Lula assina Indulto de Natal e exclui condenados por crimes contra a democracia

O presidente Luiz Inácio Lula da Silva assinou nesta terça-feira (23) o decreto do Indulto de Natal, que concede perdão ou redução de penas a pessoas privadas de liberdade que se enquadram nos critérios definidos pelo governo federal. O texto foi publicado no Diário Oficial da União e passa a valer em todo o país, com exclusão expressa de condenados por crimes contra o Estado Democrático de Direito.

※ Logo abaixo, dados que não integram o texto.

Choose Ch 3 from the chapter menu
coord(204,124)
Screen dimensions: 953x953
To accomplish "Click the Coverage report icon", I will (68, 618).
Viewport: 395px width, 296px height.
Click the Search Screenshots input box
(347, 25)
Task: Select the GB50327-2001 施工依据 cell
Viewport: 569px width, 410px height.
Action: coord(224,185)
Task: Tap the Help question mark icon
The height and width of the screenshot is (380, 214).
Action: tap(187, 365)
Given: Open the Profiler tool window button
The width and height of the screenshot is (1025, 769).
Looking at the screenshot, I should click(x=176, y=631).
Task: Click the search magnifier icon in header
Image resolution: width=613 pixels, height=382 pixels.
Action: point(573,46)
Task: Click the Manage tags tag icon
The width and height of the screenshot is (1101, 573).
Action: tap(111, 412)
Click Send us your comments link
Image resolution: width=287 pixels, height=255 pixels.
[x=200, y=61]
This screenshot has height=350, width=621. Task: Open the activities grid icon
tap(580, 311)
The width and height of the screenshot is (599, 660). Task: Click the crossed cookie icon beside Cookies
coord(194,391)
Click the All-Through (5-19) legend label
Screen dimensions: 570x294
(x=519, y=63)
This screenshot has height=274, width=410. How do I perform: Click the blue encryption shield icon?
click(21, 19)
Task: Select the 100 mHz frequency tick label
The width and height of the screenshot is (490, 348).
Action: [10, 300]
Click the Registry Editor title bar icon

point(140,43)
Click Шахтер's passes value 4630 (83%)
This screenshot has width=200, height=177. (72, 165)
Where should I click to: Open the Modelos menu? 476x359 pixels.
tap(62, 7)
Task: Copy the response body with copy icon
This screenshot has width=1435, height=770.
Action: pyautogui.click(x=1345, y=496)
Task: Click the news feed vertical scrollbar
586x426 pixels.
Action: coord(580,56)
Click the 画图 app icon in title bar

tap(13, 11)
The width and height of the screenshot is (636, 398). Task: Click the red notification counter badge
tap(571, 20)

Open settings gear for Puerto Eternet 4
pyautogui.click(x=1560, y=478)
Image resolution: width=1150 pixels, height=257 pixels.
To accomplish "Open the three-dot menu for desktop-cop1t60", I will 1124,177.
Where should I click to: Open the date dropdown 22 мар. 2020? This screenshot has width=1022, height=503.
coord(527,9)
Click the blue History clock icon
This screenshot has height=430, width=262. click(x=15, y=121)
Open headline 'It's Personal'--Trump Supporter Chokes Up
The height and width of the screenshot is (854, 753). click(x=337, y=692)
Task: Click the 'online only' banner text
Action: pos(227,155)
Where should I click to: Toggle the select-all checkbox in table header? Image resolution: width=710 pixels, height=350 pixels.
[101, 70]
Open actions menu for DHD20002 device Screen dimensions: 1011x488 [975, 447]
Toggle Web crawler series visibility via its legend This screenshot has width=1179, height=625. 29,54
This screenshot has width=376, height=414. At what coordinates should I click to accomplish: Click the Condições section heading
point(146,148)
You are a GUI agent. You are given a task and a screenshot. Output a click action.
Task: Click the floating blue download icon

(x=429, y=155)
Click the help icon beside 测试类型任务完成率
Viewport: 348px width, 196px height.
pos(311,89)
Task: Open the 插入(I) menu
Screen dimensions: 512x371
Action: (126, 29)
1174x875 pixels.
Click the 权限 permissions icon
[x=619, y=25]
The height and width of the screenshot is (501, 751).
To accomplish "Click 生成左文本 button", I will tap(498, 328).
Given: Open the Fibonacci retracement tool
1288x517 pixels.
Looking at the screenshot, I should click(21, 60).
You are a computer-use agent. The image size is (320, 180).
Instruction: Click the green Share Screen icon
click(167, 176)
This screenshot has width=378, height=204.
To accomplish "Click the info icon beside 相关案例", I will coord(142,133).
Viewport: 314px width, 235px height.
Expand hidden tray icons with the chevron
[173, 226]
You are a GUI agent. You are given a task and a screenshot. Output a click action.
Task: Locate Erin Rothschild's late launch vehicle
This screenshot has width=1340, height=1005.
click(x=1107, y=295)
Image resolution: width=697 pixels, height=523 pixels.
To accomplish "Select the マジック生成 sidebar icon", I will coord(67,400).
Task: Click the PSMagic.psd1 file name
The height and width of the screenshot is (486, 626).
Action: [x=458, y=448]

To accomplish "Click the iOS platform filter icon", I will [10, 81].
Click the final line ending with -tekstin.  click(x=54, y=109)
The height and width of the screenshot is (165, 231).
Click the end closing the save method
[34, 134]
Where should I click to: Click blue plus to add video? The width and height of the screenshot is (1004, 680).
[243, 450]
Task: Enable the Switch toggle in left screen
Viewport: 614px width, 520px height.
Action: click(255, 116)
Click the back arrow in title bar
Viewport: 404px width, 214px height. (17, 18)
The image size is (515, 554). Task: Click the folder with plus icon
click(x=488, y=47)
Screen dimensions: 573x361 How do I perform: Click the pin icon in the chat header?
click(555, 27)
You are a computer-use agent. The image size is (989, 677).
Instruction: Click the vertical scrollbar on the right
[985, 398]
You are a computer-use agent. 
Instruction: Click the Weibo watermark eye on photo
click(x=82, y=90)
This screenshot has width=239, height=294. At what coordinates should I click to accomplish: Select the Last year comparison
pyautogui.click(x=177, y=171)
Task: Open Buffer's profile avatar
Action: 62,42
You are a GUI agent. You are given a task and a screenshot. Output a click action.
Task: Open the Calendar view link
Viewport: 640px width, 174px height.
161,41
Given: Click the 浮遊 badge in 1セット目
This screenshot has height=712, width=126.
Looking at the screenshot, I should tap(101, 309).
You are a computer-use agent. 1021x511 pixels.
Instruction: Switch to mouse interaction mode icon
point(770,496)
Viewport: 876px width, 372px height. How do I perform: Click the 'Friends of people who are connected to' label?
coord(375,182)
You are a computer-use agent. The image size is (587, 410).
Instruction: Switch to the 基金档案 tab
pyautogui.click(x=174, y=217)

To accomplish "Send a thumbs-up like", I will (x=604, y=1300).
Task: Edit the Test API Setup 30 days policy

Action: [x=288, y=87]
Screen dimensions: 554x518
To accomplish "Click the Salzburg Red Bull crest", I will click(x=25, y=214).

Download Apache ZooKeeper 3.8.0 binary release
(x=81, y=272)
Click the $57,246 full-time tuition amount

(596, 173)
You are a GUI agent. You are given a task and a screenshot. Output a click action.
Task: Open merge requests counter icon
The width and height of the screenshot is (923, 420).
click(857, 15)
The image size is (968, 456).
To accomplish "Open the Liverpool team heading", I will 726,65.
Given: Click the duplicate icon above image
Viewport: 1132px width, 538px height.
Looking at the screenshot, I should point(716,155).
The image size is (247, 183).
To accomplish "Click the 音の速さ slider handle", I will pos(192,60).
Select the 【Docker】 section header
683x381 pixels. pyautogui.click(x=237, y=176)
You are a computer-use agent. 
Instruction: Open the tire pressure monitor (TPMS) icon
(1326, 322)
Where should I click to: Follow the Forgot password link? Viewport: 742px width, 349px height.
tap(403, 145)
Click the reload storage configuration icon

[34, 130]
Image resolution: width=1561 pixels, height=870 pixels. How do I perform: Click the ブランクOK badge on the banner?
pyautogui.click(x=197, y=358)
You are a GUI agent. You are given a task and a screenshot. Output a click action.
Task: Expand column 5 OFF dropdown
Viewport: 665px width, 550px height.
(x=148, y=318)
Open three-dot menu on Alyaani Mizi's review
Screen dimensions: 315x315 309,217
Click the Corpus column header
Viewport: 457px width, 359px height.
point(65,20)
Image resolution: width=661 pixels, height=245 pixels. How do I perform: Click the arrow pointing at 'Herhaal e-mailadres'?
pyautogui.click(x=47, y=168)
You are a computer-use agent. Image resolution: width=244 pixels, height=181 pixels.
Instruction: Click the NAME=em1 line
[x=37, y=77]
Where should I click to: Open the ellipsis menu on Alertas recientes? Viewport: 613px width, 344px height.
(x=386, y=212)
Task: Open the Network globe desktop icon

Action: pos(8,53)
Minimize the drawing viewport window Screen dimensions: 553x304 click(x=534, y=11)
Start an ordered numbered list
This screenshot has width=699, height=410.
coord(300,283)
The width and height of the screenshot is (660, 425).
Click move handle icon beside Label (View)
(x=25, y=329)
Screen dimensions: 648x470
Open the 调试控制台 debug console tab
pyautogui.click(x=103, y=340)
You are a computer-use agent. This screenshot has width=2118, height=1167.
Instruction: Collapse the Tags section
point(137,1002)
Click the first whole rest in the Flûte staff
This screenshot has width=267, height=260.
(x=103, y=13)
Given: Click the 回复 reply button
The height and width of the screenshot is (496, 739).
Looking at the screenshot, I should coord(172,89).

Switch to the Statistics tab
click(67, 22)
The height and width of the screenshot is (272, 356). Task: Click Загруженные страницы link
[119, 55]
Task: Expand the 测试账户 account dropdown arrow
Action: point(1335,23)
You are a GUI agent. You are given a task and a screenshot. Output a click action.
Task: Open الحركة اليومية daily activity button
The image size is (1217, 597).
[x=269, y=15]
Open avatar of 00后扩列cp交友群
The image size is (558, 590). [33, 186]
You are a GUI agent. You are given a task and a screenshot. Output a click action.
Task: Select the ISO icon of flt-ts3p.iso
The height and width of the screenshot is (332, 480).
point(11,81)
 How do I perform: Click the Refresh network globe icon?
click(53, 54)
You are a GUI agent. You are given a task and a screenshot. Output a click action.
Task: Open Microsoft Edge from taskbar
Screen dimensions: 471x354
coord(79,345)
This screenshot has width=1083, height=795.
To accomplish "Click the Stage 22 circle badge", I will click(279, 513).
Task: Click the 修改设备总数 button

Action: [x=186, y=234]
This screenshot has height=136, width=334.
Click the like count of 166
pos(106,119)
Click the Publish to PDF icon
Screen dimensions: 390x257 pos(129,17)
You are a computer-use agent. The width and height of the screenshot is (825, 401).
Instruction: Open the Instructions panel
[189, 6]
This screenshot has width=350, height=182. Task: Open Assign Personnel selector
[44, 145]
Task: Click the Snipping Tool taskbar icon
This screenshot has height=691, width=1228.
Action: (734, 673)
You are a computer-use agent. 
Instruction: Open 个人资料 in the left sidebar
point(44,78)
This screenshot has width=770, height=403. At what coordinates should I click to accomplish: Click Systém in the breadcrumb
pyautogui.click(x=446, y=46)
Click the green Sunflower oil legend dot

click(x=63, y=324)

De acordo com o decreto, o indulto pode beneficiar presos condenados por crimes sem violência ou grave ameaça, desde que tenham cumprido parte da pena e apresentem bom comportamento carcerário. O benefício também alcança pessoas em situação de vulnerabilidade, como condenados com doenças graves ou crônicas, deficiência permanente, transtornos severos de saúde ou idade avançada.

O texto prevê ainda a possibilidade de concessão do indulto a presos que estejam em regime aberto ou semiaberto, além daqueles que já tenham atingido os requisitos objetivos de tempo de cumprimento da pena. Em todos os casos, a concessão depende de análise individual do Poder Judiciário.

Ficam fora do indulto condenados por crimes hediondos, tortura, terrorismo, tráfico de drogas, crimes contra a administração pública, violência doméstica e delitos praticados contra mulheres, crianças e adolescentes. O decreto também veda o benefício a condenados por crimes contra a democracia, incluindo atos que atentem contra as instituições, o processo eleitoral e a ordem constitucional.

Segundo o governo federal, o indulto tem caráter humanitário e segue parâmetros adotados em anos anteriores, em consonância com decisões do Supremo Tribunal Federal que reconhecem a prerrogativa constitucional do presidente da República para conceder o benefício. O Palácio do Planalto avalia que a medida contribui para a racionalização do sistema prisional, sem impacto na segurança pública.

A aplicação do indulto não é automática. Cada caso deverá ser analisado pela Justiça, a partir de pedido da defesa ou da Defensoria Pública, com manifestação do Ministério Público, conforme os critérios estabelecidos no decreto presidencial.